- [Directions] Work out how many lines in the data include the string "computer"; reply with that number alone.
▼▼▼
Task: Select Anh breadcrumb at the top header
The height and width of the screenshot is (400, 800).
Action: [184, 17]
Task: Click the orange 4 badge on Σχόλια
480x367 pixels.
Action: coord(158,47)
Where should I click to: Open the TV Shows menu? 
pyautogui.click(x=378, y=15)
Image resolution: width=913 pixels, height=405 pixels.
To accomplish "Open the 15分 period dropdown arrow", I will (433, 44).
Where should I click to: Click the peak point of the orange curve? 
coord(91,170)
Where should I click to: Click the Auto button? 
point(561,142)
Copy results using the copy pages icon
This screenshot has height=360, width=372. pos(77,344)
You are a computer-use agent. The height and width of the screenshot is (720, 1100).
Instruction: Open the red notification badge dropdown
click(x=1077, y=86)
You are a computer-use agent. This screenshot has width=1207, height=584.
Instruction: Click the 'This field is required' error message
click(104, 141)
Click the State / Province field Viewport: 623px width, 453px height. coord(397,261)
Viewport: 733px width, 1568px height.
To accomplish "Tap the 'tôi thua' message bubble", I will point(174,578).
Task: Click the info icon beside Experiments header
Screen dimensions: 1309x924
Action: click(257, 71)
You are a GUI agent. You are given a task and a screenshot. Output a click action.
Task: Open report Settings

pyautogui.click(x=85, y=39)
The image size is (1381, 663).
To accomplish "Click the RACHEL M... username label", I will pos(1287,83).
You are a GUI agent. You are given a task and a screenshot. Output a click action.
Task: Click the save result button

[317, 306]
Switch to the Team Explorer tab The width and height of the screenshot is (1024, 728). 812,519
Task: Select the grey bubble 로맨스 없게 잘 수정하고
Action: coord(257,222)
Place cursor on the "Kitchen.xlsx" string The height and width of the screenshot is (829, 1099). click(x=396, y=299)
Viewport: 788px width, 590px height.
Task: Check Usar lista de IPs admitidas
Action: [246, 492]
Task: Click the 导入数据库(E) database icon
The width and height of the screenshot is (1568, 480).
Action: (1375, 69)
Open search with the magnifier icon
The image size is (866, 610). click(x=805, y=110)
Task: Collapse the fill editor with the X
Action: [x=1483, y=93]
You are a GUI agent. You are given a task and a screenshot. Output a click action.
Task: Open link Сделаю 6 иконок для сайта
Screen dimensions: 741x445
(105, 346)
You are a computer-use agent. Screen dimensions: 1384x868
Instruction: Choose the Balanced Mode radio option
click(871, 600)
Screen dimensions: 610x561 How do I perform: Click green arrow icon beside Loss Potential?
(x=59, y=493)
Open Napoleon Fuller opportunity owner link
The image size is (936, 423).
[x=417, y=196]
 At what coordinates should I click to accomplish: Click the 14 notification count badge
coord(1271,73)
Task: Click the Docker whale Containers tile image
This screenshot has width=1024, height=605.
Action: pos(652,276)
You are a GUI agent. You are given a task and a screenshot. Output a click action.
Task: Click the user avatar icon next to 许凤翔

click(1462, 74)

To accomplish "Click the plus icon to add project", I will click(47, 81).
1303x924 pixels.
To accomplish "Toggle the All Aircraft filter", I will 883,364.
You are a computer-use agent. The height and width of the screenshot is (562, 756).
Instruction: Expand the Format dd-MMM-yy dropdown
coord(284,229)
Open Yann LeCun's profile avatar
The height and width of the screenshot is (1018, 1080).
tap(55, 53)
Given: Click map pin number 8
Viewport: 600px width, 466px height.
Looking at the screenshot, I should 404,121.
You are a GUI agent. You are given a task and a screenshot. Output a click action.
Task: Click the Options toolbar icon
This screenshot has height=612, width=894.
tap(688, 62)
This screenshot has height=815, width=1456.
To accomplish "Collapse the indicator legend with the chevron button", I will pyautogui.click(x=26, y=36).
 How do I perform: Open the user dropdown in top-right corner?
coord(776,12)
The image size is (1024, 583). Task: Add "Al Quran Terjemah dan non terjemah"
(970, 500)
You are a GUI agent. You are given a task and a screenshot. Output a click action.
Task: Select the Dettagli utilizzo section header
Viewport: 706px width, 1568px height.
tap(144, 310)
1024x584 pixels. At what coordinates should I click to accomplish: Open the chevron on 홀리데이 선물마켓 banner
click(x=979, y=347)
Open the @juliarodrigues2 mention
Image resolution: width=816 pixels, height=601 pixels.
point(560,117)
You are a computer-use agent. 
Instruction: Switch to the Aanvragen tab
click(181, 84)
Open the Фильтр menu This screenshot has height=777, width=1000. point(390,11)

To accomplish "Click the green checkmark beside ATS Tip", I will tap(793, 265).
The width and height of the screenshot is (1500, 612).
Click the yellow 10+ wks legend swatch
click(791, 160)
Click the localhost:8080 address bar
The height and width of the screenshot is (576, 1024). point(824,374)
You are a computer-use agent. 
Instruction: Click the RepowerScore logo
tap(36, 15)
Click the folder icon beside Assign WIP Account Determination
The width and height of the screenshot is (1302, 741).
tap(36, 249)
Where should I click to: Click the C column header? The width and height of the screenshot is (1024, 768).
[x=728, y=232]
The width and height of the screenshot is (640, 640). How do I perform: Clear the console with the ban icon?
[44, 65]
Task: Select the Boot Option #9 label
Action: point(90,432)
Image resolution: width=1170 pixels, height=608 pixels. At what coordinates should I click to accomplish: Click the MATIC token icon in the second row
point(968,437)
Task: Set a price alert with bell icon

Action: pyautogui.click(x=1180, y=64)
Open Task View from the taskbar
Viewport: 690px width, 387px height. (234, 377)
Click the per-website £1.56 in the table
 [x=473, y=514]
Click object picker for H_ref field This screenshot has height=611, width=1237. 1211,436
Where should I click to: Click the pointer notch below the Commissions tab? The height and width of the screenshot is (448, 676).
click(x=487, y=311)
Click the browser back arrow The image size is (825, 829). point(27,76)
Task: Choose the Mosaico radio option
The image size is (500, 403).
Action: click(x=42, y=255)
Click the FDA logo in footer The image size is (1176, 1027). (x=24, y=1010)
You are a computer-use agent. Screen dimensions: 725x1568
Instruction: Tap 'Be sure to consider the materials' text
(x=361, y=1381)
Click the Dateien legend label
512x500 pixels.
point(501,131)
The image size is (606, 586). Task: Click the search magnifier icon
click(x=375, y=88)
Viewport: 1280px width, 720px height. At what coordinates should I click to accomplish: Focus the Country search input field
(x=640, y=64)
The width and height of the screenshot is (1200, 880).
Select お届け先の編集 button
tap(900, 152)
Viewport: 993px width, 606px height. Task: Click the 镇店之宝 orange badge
▲▲▲
- [The answer] 7